Reversed and remanded for a new trial.
NOTES
[1] State v. Neil, 457 So. 2d 481 (Fla.1984).
[2] The following exchange took place:
[Court]: All right. State has agreed. How about you, Mr. Bruce.
[Defense Counsel]: Over my objection to the three that I had requested that I be allowed
[Court]: Other than that, you are accepting them?
[Defense Counsel]: Yes ma'am.
[3] The following transpired:
[Defense]: I would strike juror 38, Mr. Patrick.

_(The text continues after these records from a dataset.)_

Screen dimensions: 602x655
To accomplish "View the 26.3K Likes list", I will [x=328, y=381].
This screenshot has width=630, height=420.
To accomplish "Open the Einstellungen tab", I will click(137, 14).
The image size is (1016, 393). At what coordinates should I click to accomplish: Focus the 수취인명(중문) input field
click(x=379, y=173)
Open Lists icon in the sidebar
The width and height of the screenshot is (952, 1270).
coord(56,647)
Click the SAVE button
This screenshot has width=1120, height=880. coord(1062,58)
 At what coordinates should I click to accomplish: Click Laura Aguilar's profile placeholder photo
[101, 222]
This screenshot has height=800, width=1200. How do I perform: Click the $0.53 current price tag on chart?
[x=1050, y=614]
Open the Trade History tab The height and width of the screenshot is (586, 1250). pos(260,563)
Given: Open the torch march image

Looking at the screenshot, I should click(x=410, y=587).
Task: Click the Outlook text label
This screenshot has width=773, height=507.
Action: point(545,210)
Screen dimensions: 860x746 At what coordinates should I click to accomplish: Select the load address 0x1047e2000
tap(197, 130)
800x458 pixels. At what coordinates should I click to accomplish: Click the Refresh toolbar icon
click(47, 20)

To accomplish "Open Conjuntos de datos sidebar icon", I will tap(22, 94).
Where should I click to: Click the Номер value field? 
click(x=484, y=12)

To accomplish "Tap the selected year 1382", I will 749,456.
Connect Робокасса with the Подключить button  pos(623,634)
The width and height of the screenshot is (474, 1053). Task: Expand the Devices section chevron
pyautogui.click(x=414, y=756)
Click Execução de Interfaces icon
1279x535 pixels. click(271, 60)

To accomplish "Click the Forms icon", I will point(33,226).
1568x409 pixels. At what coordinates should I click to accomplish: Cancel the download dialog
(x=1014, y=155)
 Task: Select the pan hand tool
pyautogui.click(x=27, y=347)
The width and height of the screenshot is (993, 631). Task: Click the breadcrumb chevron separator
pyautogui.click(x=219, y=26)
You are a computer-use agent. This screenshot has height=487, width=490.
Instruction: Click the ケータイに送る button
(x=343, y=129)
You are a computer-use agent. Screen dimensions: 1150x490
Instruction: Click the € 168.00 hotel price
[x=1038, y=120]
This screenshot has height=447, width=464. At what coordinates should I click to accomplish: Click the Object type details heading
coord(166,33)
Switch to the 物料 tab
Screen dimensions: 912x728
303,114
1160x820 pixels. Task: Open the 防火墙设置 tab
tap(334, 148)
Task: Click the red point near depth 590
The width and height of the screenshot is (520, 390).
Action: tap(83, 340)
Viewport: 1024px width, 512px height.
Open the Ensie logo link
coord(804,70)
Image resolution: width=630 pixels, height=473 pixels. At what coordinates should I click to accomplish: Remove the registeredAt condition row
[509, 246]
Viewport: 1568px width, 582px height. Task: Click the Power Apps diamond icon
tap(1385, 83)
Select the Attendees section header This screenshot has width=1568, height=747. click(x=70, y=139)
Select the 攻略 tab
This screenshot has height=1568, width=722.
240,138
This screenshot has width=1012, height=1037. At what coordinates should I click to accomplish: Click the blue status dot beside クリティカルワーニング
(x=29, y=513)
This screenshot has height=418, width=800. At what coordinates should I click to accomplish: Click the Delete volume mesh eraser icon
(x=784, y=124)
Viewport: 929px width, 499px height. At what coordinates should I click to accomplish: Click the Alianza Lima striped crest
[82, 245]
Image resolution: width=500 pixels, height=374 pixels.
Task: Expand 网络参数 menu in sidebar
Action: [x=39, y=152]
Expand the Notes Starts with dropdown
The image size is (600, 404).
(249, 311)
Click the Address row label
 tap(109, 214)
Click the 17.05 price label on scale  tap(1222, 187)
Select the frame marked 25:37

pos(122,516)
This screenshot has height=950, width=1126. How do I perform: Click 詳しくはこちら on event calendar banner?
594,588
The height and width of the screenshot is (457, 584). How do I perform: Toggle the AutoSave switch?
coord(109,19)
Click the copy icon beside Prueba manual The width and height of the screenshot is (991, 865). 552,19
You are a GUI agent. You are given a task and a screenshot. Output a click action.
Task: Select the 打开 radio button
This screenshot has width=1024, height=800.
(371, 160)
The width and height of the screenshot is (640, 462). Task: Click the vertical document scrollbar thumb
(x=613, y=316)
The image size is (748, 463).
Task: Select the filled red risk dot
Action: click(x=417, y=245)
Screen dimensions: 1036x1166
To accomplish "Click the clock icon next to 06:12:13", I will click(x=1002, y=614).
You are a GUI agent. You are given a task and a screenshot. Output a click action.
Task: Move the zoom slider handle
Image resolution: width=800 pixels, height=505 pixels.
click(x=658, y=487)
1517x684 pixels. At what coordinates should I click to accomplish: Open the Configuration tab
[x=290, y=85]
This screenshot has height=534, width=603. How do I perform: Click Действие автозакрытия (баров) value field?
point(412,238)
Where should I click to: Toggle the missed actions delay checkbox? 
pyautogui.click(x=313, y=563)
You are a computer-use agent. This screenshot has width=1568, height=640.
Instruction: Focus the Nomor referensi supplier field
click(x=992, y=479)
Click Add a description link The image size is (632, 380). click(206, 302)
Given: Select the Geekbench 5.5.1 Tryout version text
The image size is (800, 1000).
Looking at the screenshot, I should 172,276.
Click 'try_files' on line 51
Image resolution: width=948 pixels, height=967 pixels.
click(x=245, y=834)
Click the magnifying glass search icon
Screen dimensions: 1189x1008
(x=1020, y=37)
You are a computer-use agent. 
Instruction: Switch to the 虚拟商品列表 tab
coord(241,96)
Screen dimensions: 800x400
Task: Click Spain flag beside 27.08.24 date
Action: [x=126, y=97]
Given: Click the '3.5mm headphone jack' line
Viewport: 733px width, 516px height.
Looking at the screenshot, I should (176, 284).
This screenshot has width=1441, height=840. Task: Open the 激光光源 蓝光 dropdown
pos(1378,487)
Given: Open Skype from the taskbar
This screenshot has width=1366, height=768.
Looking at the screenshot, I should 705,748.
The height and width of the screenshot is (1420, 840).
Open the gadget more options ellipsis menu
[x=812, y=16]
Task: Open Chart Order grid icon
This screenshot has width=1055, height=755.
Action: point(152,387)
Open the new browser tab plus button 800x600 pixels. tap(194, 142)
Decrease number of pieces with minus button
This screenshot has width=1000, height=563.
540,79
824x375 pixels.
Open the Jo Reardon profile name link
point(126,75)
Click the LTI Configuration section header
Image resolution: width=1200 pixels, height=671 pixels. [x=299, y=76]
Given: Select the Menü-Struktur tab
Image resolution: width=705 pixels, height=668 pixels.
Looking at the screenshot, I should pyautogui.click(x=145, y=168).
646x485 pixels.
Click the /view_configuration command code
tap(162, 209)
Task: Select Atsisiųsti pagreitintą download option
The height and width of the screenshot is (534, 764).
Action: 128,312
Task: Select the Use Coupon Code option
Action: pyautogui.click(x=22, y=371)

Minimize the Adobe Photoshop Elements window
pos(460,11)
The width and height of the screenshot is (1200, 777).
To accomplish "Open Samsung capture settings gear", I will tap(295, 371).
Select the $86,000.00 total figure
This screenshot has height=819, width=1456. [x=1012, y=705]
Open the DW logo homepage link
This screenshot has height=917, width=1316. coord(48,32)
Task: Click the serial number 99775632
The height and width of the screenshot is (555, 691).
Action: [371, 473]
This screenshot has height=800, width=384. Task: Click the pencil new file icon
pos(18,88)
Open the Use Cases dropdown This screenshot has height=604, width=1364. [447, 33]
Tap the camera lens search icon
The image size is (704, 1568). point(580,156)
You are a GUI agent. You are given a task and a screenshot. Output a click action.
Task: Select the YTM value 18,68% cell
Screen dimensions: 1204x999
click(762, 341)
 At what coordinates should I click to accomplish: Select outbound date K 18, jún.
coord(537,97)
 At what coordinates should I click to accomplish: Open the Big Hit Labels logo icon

[State]: Objection. This is clearly a pattern here. Mr. Patrick, I think said three words this entire voir dire. He is a white male. He said nothing that would indicate he is not a qualified juror.
[Court]: Nobody even
[Defense]: The last two jurors I have stricken are African-Americans. There is another pattern.
[State]: Almost everyone that you have stricken has been a white male.
[Defense]: Judge, if I may, the last two individuals
[Court]: What reason, there has been a challenge and you have stricken numerous?
[Defense]: I'm going to ask Mr. Patrick be stricken because of the amount of times he has been the victim of a crime. I'm going to again state
[Court]: His car was broken into three times. The last time was four years ago.
[Defense]: Judge, I'm still going to state the last two challenges were African-Americans.
[Court]: I'm not going to take Mr. Patrick off.